Las escenas transmiten la cara más dura
de Celama, la amargura de un mundo rural en el
que la muerte se pasea a sus anchas y donde sus
habitantes se acaban convirtiendo en peleles
(como en la escena del títere que cava la
tierra hasta el último aliento,
manipulado con destreza por la muerte encarnada
por Jesús Peña).
Escenografía cuidada con un vestuario
acorde, importante apoyo del poder evocador de
la música y de la iluminación en
favor de la consecución de un mundo
oscuro y espectral (mundo de voces de fantasmas
que evoca a Comala de Rulfo). En un escenario
cementerio donde se pasean los muertos, se
desenvuelven con destreza los personajes
encarnados con tino por el conjunto de actores.

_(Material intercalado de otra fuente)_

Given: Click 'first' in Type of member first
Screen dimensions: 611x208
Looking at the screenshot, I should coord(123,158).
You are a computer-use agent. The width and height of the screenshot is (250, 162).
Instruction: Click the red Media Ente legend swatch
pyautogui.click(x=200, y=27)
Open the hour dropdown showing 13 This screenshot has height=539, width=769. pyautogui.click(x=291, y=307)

Espectáculo interesante, con
guiños a Beckett (la escena del payaso y
el prestidigitador dialogando sobre la nada), al
mundo clásico con la escena de la
Antígona rural, y la fuerte presencia del
esperpento en el tratamiento de personajes y
escenas como la del velatorio. El
espectáculo toca una de las lacras de
nuestra comunidad dejando un fuerte poso de
nostalgia e invitando a considerar lo que supone
de rechazo en nuestras raíces que
desaparezca la cultura rural. El Calderón
lleno y muchos aplausos para Corsario.